父は愛妻家で収入も十分で大きな家に生んでいたし、本質的に優しい人だし、姉二人も美人で優秀だし、末娘の私はちょっと出来が悪くてやんちゃだけれど、それは母をあのどん底まで落とす理由になるでしょうか。
伯母たちは、できの悪い夫とモノを投げ合うような夫婦げんかをしては、母のことを
「あんな上品な旦那様と結婚して、子どもたちの出来もいいし、なんであんなにいつも不幸そうな顔をしているのかわからないわ」としきりに言っていました。
では、惚れて結婚したという父はそんな母をどう思っていたのか。
結婚して子供を産んだ後変貌し、怒ると手を付けられなくなる母から、父はひたすら逃げていました。私から見ても明らかに母の憂鬱さといい突然の怒りの爆発といい尋常ではなかったので、今では薬で何とかなったのではと思います。

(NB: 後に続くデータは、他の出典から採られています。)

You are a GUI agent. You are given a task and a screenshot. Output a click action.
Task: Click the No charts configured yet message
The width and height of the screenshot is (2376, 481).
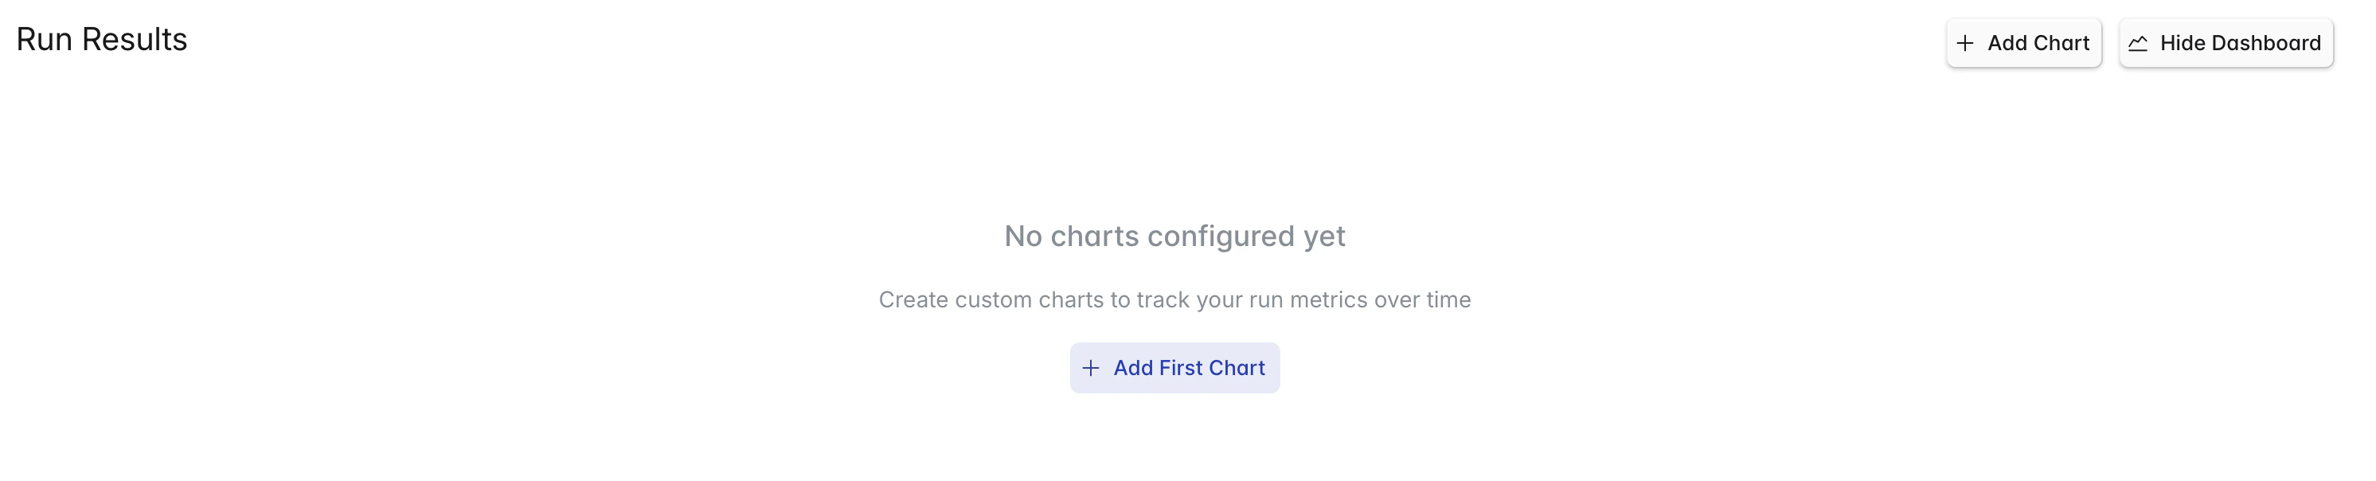1174,236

でも当時、父も母も、「精神病院は気が変になった人のいくところ」として、選択肢に入れていませんでした。
姉二人も私も結婚して子供に恵まれたころ、母は突然の腹膜炎に倒れました。
救急車で担ぎ込まれた病院でも、姉妹親戚友人の名をあげては罵詈雑言を叫び続けていました。罵倒された中には母を心配していた伯母たちもいました。母は一種の精神の病気な上に、腹膜炎でまともな呼吸ができずに二酸化中毒状態だったと思うのですが、(呼吸困難になるとこれのせいで正気を失うことがあるそうです)私は急を聞いて駆け付けた伯母たちに申し訳なくてたまりませんでした。
肺活量が常人の半分しかないので全身麻酔はかけられない、従って手術はできない。
それは以前からわかっていたことでした。
私たちはなすすべなく、「パパ大好き、パパ大好きよ」と言い続けて弱っていく母を見守ることしかできませんでした。父は母の手を握って泣いていました。
「手術ができないのでは、なすすべがありません、残念ですが」
これがお医者の見解でした。
ただ、長年罵倒し続けた私に対して、ほかの見舞客がふと誰もいなくなった瞬間
「あなたが一番優しかったわ。あなたは優しい目をしてるの」と母は言ってくれました。
これは本音だろうか譫言だろうか、本当は少しでも自分のことを愛してくれていたのだろうかと、私は戸惑いながらも、なんと嬉しいことを言ってくれるのだろうかとただ感激していました。
言葉を口にしたのはそれが最後で、家族や親せきに看取られて、「お腹が痛い」と訴えて三日目の朝、母は意識を失い、息を引き取りました。
そして、不可解な記憶は母を失った後、三十代の終わりごろ突然現れたのです。
私は、母と二人きりで海に行った。
電車に長いこと乗った。どこの海岸かははっきりわからない。
当時、自分は小学校二年ぐらいだったろうか。
スーパーまで外出すること自体、息苦しさから嫌っていた母が、一番疎んでいた私だけを連れて、それも嫌いな「海」に行くことなど珍しいを通り越しています。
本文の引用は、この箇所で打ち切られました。